+++ Records +++

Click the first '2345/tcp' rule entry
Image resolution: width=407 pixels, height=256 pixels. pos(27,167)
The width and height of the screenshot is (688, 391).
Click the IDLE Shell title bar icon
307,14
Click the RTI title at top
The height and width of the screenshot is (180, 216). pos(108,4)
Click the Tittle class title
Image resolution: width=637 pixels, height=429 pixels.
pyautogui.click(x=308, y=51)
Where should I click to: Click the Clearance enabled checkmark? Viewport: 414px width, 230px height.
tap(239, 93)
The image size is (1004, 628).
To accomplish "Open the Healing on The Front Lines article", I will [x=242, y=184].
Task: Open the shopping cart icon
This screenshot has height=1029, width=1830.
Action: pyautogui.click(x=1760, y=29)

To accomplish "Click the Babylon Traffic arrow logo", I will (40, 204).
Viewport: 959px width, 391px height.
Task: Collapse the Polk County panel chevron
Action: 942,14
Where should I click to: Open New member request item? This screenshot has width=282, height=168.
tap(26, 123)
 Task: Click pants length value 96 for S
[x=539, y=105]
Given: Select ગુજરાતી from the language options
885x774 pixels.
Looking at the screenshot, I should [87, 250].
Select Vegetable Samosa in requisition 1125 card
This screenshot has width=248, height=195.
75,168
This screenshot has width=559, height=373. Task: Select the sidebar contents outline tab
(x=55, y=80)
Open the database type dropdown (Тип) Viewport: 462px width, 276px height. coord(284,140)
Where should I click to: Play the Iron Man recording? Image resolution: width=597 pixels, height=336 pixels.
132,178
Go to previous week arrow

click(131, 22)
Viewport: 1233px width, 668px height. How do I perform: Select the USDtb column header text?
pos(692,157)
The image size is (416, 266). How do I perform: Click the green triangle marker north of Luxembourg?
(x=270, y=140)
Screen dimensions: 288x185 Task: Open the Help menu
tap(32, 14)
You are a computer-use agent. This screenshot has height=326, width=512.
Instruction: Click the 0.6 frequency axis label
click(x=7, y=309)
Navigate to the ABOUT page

+++

Requirement
Reproduce, exactly, all the lines shown above.

Task solution
Click the first '2345/tcp' rule entry
Image resolution: width=407 pixels, height=256 pixels. pos(27,167)
The width and height of the screenshot is (688, 391).
Click the IDLE Shell title bar icon
307,14
Click the RTI title at top
The height and width of the screenshot is (180, 216). pos(108,4)
Click the Tittle class title
Image resolution: width=637 pixels, height=429 pixels.
pyautogui.click(x=308, y=51)
Where should I click to: Click the Clearance enabled checkmark? Viewport: 414px width, 230px height.
tap(239, 93)
The image size is (1004, 628).
To accomplish "Open the Healing on The Front Lines article", I will [x=242, y=184].
Task: Open the shopping cart icon
This screenshot has height=1029, width=1830.
Action: pyautogui.click(x=1760, y=29)

To accomplish "Click the Babylon Traffic arrow logo", I will (40, 204).
Viewport: 959px width, 391px height.
Task: Collapse the Polk County panel chevron
Action: 942,14
Where should I click to: Open New member request item? This screenshot has width=282, height=168.
tap(26, 123)
 Task: Click pants length value 96 for S
[x=539, y=105]
Given: Select ગુજરાતી from the language options
885x774 pixels.
Looking at the screenshot, I should [87, 250].
Select Vegetable Samosa in requisition 1125 card
This screenshot has width=248, height=195.
75,168
This screenshot has width=559, height=373. Task: Select the sidebar contents outline tab
(x=55, y=80)
Open the database type dropdown (Тип) Viewport: 462px width, 276px height. coord(284,140)
Where should I click to: Play the Iron Man recording? Image resolution: width=597 pixels, height=336 pixels.
132,178
Go to previous week arrow

click(131, 22)
Viewport: 1233px width, 668px height. How do I perform: Select the USDtb column header text?
pos(692,157)
The image size is (416, 266). How do I perform: Click the green triangle marker north of Luxembourg?
(x=270, y=140)
Screen dimensions: 288x185 Task: Open the Help menu
tap(32, 14)
You are a computer-use agent. This screenshot has height=326, width=512.
Instruction: Click the 0.6 frequency axis label
click(x=7, y=309)
Navigate to the ABOUT page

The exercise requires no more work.